## [PROBLEM A]
Summarize this review of Prince's LOtUSFLOW3R/MPLSoUND in two sentences.

Review: Prince, LOtUSFLOW3R/MPLSoUND

Call Prince what you will, but don’t call him oblivious.

Prince, LOtUSFLOW3R/MPLSoUNDCall Prince what you will, but don’t call him oblivious. As the economy continues to hold a bloody hanky to its consumptively coughing mouth, 2009 finds Prince giving as much bang for consumers’ buck as he can muster—provided they shop at Target, the only retailer where you can buy a physical copy of his latest release. The result, much like his inaugural post-“Slave” opus Emancipation, is a generous three-disc behemoth containing nearly a single disc’s worth of keepers. (Hey, if Prince is going to insist on making his distribution tricks more interesting than his music, I’m apt to lapse into crass consumerism masked as critical insight.) The triptych is divided into pop-rock (LOtUSFLOW3R), funk and R&B (MPLSoUND), and pet protégée of the year Bria Valente (Elixer). While Valente’s selection isn’t burdened with being compared to perhaps the greatest back catalog of the 1980s, it’s still essentially a silky, occasionally hypnotically downtempo bonus disc (“Something U Already Know” is about the most comfortingly unforced piece of songwriting I’ve heard from Prince since “The Greatest Romance Ever Sold”), but fans are obviously going to focus on the two Prince-fronted discs.

## [GIVEN INFORMATION]
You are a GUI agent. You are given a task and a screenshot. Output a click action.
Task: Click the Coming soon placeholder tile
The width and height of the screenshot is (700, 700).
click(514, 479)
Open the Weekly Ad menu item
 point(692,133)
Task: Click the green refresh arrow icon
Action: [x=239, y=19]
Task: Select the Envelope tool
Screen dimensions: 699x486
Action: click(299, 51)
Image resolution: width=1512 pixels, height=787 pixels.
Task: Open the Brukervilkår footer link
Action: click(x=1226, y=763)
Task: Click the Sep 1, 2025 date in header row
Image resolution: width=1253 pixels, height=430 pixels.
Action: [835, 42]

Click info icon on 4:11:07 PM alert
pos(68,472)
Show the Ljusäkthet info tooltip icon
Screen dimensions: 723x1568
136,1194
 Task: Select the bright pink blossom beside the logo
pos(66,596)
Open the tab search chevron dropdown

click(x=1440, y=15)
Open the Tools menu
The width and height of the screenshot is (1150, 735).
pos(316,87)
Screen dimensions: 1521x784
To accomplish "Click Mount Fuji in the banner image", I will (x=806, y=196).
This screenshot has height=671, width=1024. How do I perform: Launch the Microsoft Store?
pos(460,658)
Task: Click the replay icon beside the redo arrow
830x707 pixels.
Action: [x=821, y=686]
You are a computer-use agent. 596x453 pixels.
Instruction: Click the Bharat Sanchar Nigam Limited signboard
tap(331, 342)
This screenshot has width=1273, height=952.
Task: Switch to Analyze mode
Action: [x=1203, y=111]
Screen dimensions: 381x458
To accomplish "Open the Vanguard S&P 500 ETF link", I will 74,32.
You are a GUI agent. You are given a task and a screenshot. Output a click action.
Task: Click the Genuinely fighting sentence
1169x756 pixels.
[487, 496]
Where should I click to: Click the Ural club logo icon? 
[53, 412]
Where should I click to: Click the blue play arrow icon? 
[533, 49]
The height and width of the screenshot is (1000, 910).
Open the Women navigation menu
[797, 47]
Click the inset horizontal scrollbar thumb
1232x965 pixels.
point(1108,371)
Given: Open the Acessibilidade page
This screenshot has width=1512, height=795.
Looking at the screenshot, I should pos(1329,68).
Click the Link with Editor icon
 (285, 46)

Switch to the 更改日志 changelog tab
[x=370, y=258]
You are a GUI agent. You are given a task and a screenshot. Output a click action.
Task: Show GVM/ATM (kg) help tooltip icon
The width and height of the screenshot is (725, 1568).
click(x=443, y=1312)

## [PROBLEM B]
Pull out every line in the rows above that contains the string "Select". Treat case as significant.

## [TASK RESULT A]
Prince's 2009 release, which can be bought as a physical copy only at Target, is a three-disc set that holds nearly a single disc's worth of keepers. The set is divided into pop-rock (LOtUSFLOW3R), funk and R&B (MPLSoUND), and a disc by Bria Valente (Elixer), which the review describes as a silky, occasionally hypnotically downtempo bonus disc.

## [TASK RESULT B]
Task: Select the Envelope tool
 Task: Select the bright pink blossom beside the logo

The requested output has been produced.